Last year, the brewers of Trinidad and Tobago’s best-known beer introduced a smaller-sized bottle. It immediately became known as a Beryl McBurnie, in a strange but logical tribute to the woman who is often called the grande dame of Caribbean dance.

The smaller beer, you see, was a Little Carib — and that’s also the name of Trinidad’s first theatre, established by Beryl McBurnie in 1948. The Little Carib Theatre is still indissolubly linked with McBurnie; and her name is legendary in the Caribbean performing arts. Almost 50 years after she founded the Little Carib, she is known as a pioneer in the preservation and — equally importantly — the appreciation of local art forms. Her honours include a national award and an OBE (Order of the British Empire). Molly Ahye, a former pupil and herself a leading dancer, has written a book about her (Cradle of Caribbean Dance: Beryl McBurnie and the Little Carib Theatre, Heritage Cultures, 1983). A local foundation for the arts gives scholarships in her name to practitioners of the arts.

McBurnie had a distinguished career as a dancer and choreographer as well as being the founder of the Little Carib. She has influenced and inspired dancers in her native Trinidad for decades; her example led Rex Nettleford to found the Jamaica National Dance Theatre Company, which has a world-class reputation, and in 1978 she was one of three pioneers in black dance to receive special tributes from the Alvin Alley Dance Company of New York.

But she also encouraged local musicians and other artists. André Tanker, whose music draws on folk traditions, recalls that it was at the Little Carib that he first heard the master drummer and Orisha priest Andrew Beddoe and began to understand the African roots of local music.

McBurnie was the first person to put a steelband on a stage – Invaders, who played at the opening of her theatre. Their panyard was within earshot of the Little Carib, in the middle-class district of Woodbrook, but in those days all steelbands were considered disreputable gangs of good-for-nothings, not real musicians. McBurnie, herself a natural rebel, was undeterred. She went so far as to choreograph a ballet, Jour Ouvert, to music by invaders’ leader Ellie Mannette. She bridged the gulf between theatre and Carnival: her theatre was the mas camp — the base — of Peter Minshall’s first Carnival band, Zodiac, in 1978.
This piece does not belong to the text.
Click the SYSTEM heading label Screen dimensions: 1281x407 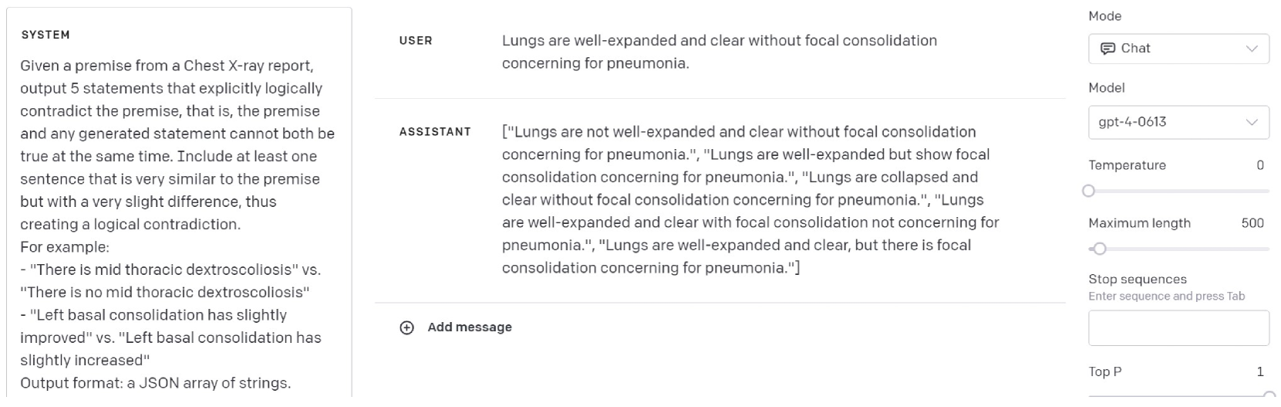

The Little Carib and the work she did there inspired theatre practitioners to found “little theatres” throughout the Caribbean. And it was at the Little Carib that poet and Playwright Derek Walcott founded the Trinidad Theatre Workshop in 1959, 33 years before he won the Nobel Prize for Literature.
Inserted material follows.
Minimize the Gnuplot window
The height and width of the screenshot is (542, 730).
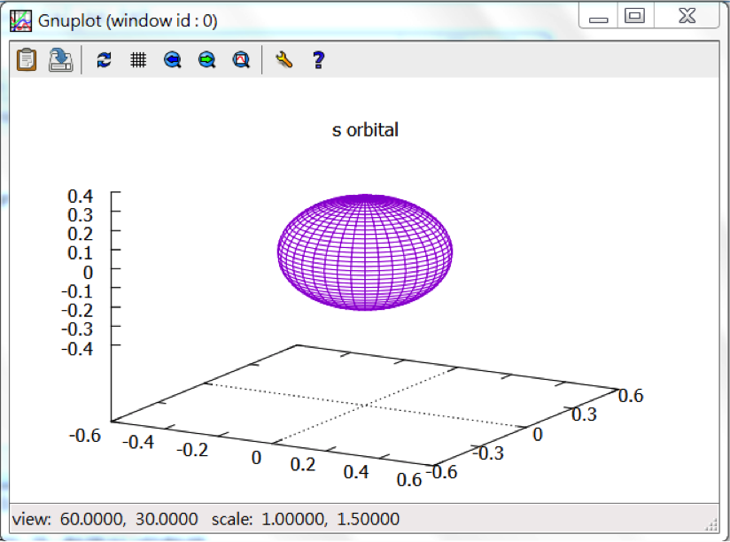point(599,17)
As a performer, McBurnie could have been an international star. She worked professionally in the United States in the 1940s, after she finished her studies at Columbia University, under the stage name “La Belle Rosette”. She was, in the words of an enraptured English reviewer, “amusing, satirical, informative, occasionally naughty and altogether wonderful.” A New York reviewer wrote of a show she gave in 1942: “Rosette combined her abilities as dancer, interpretative artist and comedienne to great advantage. A year from now she’ll probably be one of Broadway’s great stars. She is different, definitely different.”
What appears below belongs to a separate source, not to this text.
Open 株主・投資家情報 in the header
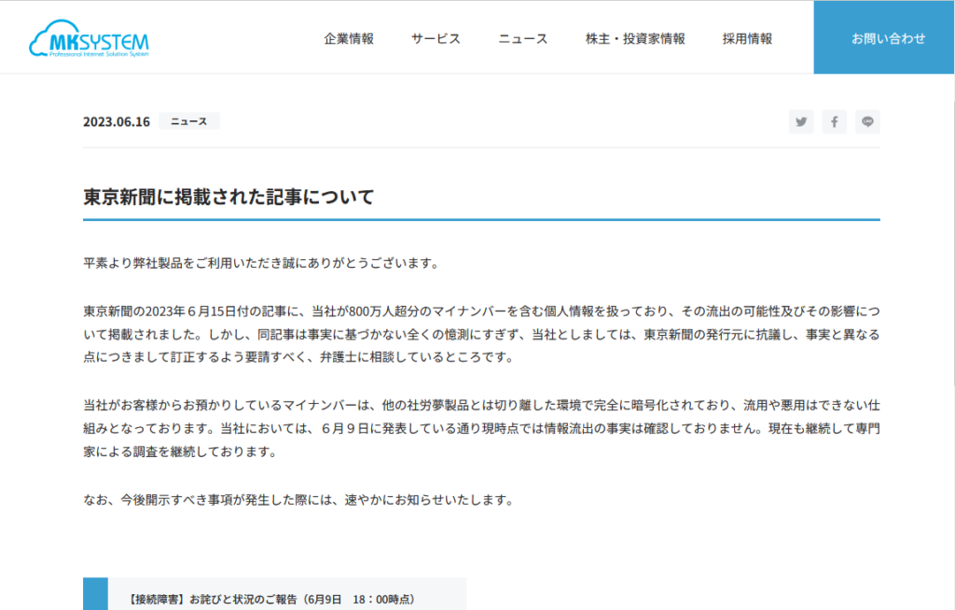The height and width of the screenshot is (610, 955). 635,39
Part of McBurnie’s “difference” was in using West Indian dance, even then, at a time before independence when the West Indian islands were still attuned to colonial culture and indigenous forms were ignored or despised. The reviewer noted: “Her interpretations of folk songs and dances of the West Indian islands were masterpieces.” McBurnie’s work was always deeply rooted in the Caribbean, and it was to the Caribbean that she returned, giving up the bright lights, the fame and the money, to become a pioneer in the art she loved, and a mentor to countless others.

When she began, local dance was in danger of disappearing. Only European folk dance and ballet were being taught formally, and local dance was frowned on. It was thought primitive, insignificant. It wasn’t respectable. But McBurnie was convinced that dance was the most significant West Indian art form, since it contained the greatest variety of raw material.

“The question is,” she said in a lecture many years later, “are we prepared to accept what is originally ours, and not be afraid because it is simple and given to cottons and not silk? Or are we afraid because most of the vital expression of our folk material is of African origin?”

McBurnie was never afraid. She was always a showman — at eight she was reciting poetry in charity concert, and soon after that took to organising performances in the back yard of her parents’ home at 69 Roberts Street, where one day the Little Carib would stand. Young Beryl danced, played the piano and sang. At school she was taught the folk dances of Britain — the Highland Fling, the hornpipe. “I saw the irony of that,” she recalls. “I’m very interested in the classics; nothing can be more beautiful than Tristan und Isolde, nothing. But,” she goes on, impassioned, “you can’t give a little girl an aria from the Meistersingers to sing in a competition for her country when there’s a gallery of folk songs or even calypso, you can’t.”

McBurnie became a teacher after leaving school, and worked on school concerts, plays and operettas. In her free time she would go out into the country with folklorist Andrew Carr, who was researching local traditions.

This work was interrupted in 1938 when McBurnie’s father, a printer, took Beryl, the eldest of his four children, to New York to study medicine. She didn’t think it was a good idea. “I don’t have the organisation, the discipline,” she says. “That would be a straitjacket.”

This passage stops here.